Where there's smoke, there's fire
Beyond the Dow components, more than half the stocks on the major exchanges fell yesterday, with Star Scientific and Nordic American Tankers being among the biggest losers, each falling almost 11% on the day.
Star, a supplements maker, has been on a steady downward trajectory since last summer, but in recent weeks it has felt the ill effects of class action lawsuits piling up against it after revealing it was under investigation by the U.S. Attorney's Office for the Eastern District of Virginia. Seems they're looking into certain private placements and related-party transactions the company made stretching back to 2006, and investors continue to abandon its shares, which are down 47% in 2013, adding to a stunning 70% loss of value from their 52-week high.
That sinking feeling
Oil-tanker leasing magnate Nordic American also plunged after announcing that it would be pricing a follow-on offering of $87 million worth of new stock at $9.60 a share that it plans to use for acquisitions.
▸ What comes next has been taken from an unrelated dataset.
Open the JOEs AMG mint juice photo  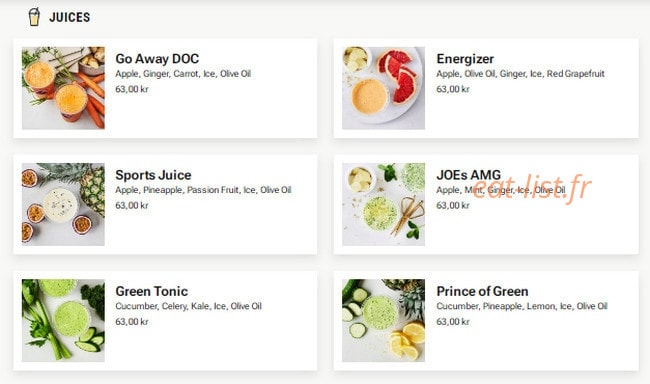383,204
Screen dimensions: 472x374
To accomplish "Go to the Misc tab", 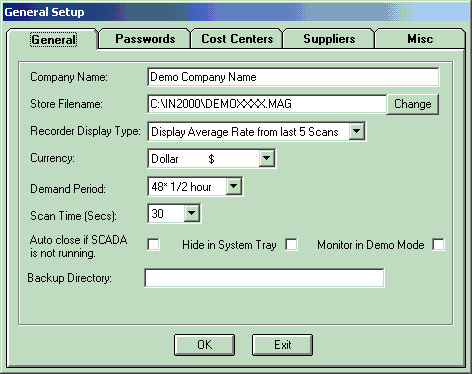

With the stock having closed above $11 the day before, NAT's stock dropped to meet the new lower valuation.
The oil-tanker market is in disarray, and Frontline says it's actually in a "state of panic." Charter rates for very large crude carriers, or VLCCs, have plunged 75% from the year-ago period, according to Clarkson, the world's largest ship broker, even as shippers refuse to take previously ordered new fleets and scrap many of those they already own. According to Bloomberg figures, there remain about 22% more VLCCs in the Persian Gulf seeking cargoes than there are shipments.
Certainly, supply is one component of the collapse in rates, but another not often discussed is the degradation of global trade, particularly in the Asia-Pacific region. Japan slowed to just 0.2% GDP growth in the fourth quarter of 2012, and for all the talk of China's strength, the Federal Reserve suggests that growth there could come to a screeching halt with less than 1% growth by 2030.
In December, Frontline canceled its long-term charter with Ship Finance International for two ships, and Nordic American was told that nine Suezmax vessels it had in a pool would be withdrawn so it could be more flexible. Yet Nordic continues to look for expansion opportunities and two weeks ago acquired its 21st Suezmax tanker, which should be delivered next month. It says it believes it can increase its dividend and earnings capacity through further expansion.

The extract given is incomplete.